Root cause 1: Admitting the U.S. is complicit. Why? Because in 1996 Guatemala emerged from a 36-year civil war made worse by U.S. intervention. War-torn areas occurred mostly in Mayan rural areas where many villages and indigenous populations were annihilated, and the countryside left with uneducated, unskilled subsistence farmers and very few school buildings. Work is scarce, pay is $2-$7 per day. Poverty and corruption leave people living on dirt floors with no plumbing, electricity, healthcare or clean water. In the three communities I have worked in, there was little hope of work.
Root cause 2: The pull to the U.S. is strong. On each volunteer trip, a community member speaks to us about illegal immigration. Each journey was physically horrendous and exorbitantly expensive paying smugglers. Their experiences were emotionally draining and required much bravery knowing they would be many years away from family. Their dream is to work hard for a few years, send money home, and return to help their families, buy a little land, a house, or start a business. In my last trip, an elderly grandmother answered in Quiche (one of 13 Mayan dialects) saying, “Please tell the Americans that we are good people with the same dreams for our families as everyone else. We are poor and do what we must to live.”

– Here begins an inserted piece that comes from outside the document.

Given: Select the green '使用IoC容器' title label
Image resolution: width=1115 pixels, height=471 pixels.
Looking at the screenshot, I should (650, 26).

Root cause 3: Lack of schools. Educated children will grow to have the skills to find jobs in their own country, so the need to migrate north will be mitigated. My volunteer trips are organized by Hug It Forward, a nonprofit that uses Guatemalans to run projects. One-hundred and twenty schools have been built. Ecobricks (plastic bottles villagers stuff tightly with inorganic trash) are used instead of cinder blocks, creating a structurally sound conventional wall. This method is eco-friendly, economical and relies on community labor. The last school I worked on will benefit 43 middle school students, three teachers and 397 families. Helping a whole village build a school and rejoice in the education their children will receive has been a highlight of my long career in education. An educated populace is what Guatemala needs.
I suggest that as a nation we have a responsibility not just to stop immigrants looking to enter illegally at the border, but to reduce the conditions that attract people here. Education and building schools is a critical start.
Julie Dahlgren, a former Wood River Valley resident, lives in Mackay.